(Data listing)
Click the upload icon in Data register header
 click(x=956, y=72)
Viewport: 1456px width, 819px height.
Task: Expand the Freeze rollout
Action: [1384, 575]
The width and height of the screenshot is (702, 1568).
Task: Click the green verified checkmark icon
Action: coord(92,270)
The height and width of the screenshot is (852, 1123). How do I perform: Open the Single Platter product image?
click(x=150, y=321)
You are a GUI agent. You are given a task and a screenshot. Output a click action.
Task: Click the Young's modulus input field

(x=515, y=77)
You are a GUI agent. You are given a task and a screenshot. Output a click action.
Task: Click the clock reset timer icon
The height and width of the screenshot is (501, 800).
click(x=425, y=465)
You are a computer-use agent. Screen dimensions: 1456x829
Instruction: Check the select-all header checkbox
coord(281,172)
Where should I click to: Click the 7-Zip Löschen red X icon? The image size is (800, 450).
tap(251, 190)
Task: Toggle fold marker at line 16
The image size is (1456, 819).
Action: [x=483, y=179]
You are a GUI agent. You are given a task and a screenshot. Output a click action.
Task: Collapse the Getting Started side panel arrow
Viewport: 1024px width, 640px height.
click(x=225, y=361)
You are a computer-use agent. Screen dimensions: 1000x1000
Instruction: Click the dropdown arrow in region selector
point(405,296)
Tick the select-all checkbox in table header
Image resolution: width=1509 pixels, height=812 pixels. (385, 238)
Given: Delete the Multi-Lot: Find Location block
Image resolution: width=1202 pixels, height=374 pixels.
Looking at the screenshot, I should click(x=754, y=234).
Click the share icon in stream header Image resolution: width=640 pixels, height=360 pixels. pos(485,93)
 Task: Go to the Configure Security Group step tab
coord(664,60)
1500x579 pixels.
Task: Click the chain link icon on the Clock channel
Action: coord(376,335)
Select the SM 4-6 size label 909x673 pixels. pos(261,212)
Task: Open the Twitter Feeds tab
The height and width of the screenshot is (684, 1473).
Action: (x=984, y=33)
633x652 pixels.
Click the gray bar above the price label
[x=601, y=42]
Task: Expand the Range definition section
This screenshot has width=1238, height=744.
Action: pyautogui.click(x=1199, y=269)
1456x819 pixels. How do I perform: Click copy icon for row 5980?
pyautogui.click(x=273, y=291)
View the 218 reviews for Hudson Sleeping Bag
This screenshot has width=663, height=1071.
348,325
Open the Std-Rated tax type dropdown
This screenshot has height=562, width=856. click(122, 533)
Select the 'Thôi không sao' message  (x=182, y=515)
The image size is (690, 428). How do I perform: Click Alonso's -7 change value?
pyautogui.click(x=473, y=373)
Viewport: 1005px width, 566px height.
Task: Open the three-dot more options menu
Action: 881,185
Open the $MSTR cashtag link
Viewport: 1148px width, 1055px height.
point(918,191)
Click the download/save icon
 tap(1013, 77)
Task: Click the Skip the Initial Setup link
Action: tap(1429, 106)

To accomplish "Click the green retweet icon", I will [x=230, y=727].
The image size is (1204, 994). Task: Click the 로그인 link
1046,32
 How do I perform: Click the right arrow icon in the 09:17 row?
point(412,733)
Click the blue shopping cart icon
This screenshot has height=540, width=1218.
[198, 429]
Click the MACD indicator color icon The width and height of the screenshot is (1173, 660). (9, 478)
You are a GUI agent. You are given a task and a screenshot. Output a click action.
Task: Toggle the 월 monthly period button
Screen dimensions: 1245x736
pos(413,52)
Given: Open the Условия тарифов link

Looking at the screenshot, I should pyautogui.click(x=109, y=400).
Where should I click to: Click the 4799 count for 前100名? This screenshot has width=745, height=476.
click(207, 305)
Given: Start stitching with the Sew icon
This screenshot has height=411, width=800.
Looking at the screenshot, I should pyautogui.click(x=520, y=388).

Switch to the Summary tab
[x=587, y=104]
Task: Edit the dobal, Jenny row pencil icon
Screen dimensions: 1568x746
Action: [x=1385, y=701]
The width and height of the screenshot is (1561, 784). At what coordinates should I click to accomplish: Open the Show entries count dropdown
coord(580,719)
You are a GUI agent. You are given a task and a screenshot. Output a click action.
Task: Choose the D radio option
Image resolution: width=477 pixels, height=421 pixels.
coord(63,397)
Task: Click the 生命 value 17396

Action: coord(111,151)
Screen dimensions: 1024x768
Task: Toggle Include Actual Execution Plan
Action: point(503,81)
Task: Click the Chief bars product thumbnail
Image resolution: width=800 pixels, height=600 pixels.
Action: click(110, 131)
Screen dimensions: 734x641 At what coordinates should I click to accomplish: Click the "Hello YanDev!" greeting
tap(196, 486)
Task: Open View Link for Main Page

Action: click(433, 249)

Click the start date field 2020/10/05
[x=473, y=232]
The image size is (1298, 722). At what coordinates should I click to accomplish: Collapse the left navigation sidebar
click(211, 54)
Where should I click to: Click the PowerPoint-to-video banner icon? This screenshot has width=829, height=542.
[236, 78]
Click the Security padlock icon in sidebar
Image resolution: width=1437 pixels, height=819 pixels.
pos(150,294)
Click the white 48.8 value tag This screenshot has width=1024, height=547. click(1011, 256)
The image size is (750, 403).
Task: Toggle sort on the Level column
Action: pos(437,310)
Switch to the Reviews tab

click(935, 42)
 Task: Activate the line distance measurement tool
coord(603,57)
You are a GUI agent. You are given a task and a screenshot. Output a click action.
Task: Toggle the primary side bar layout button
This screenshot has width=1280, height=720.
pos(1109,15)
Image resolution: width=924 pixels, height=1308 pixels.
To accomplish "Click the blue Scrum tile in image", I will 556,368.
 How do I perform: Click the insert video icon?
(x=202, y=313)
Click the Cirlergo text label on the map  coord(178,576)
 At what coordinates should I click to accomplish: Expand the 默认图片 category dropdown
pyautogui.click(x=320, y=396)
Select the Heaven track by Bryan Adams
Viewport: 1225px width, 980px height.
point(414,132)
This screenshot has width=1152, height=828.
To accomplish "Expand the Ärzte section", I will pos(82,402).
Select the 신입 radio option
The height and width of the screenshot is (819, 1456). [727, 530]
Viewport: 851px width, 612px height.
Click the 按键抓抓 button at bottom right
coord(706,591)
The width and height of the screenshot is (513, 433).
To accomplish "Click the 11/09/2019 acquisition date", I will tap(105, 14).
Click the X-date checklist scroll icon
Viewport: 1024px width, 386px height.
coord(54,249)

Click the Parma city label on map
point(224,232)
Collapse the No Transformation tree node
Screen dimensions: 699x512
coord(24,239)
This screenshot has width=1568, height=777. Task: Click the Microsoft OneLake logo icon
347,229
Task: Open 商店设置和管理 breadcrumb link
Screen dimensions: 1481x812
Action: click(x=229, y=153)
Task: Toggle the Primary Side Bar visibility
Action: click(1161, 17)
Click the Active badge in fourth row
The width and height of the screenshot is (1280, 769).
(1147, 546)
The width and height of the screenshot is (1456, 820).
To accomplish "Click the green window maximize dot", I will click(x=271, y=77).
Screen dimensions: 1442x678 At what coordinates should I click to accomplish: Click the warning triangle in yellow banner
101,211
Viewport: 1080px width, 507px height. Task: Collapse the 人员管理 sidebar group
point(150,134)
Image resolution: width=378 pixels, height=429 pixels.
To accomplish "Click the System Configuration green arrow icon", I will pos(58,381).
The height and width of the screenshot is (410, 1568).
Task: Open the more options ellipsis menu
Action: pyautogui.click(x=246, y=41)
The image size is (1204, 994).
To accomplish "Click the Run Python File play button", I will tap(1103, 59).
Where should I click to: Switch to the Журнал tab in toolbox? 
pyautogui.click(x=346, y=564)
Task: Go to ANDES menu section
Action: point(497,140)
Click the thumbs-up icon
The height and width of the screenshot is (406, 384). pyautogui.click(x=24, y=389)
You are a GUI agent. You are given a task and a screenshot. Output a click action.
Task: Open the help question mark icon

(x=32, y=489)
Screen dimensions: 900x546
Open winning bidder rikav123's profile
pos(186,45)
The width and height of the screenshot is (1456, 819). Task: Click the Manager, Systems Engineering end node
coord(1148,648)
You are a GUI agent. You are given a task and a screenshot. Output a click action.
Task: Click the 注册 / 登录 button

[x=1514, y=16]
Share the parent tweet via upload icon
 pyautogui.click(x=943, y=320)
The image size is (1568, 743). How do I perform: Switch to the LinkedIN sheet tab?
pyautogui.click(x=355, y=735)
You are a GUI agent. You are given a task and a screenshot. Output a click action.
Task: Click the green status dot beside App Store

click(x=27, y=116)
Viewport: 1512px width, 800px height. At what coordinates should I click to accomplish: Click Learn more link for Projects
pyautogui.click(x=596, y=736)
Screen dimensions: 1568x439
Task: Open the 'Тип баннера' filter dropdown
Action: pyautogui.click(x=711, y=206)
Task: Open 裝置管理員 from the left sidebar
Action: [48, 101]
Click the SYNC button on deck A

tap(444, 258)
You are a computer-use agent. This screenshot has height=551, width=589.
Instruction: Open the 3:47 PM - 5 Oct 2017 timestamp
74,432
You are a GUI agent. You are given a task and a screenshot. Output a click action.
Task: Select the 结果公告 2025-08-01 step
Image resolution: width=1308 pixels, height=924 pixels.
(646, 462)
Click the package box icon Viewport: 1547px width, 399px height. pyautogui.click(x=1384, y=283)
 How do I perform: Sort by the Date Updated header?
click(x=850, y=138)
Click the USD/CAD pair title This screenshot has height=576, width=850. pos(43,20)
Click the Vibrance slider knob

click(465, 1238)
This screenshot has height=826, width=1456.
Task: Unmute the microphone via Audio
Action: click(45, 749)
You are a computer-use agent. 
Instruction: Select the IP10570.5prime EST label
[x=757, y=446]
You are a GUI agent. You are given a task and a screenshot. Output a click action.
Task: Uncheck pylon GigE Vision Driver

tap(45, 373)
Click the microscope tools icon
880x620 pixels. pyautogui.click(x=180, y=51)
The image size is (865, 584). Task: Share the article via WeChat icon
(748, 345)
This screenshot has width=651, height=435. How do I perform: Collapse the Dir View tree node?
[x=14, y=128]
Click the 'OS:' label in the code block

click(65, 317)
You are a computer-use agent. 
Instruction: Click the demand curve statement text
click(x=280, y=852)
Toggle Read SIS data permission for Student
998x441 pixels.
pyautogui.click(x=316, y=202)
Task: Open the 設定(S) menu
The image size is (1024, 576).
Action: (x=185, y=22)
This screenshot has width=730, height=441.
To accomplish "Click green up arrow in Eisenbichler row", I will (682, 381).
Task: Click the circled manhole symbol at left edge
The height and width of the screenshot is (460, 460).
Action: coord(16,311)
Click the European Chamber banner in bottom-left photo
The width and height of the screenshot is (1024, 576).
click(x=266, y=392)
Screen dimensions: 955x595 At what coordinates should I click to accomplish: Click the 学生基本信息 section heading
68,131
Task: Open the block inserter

**Required task**
Copy verbatim the lines of the data listing above, from the line with "You are a computer-use agent. Screen dimensions: 1456x829" up to and including the line with "Looking at the screenshot, I should click(x=754, y=234).".

**Solved problem**
You are a computer-use agent. Screen dimensions: 1456x829
Instruction: Check the select-all header checkbox
coord(281,172)
Where should I click to: Click the 7-Zip Löschen red X icon? The image size is (800, 450).
tap(251, 190)
Task: Toggle fold marker at line 16
The image size is (1456, 819).
Action: [x=483, y=179]
You are a GUI agent. You are given a task and a screenshot. Output a click action.
Task: Collapse the Getting Started side panel arrow
Viewport: 1024px width, 640px height.
click(x=225, y=361)
You are a computer-use agent. Screen dimensions: 1000x1000
Instruction: Click the dropdown arrow in region selector
point(405,296)
Tick the select-all checkbox in table header
Image resolution: width=1509 pixels, height=812 pixels. (385, 238)
Given: Delete the Multi-Lot: Find Location block
Image resolution: width=1202 pixels, height=374 pixels.
Looking at the screenshot, I should click(x=754, y=234).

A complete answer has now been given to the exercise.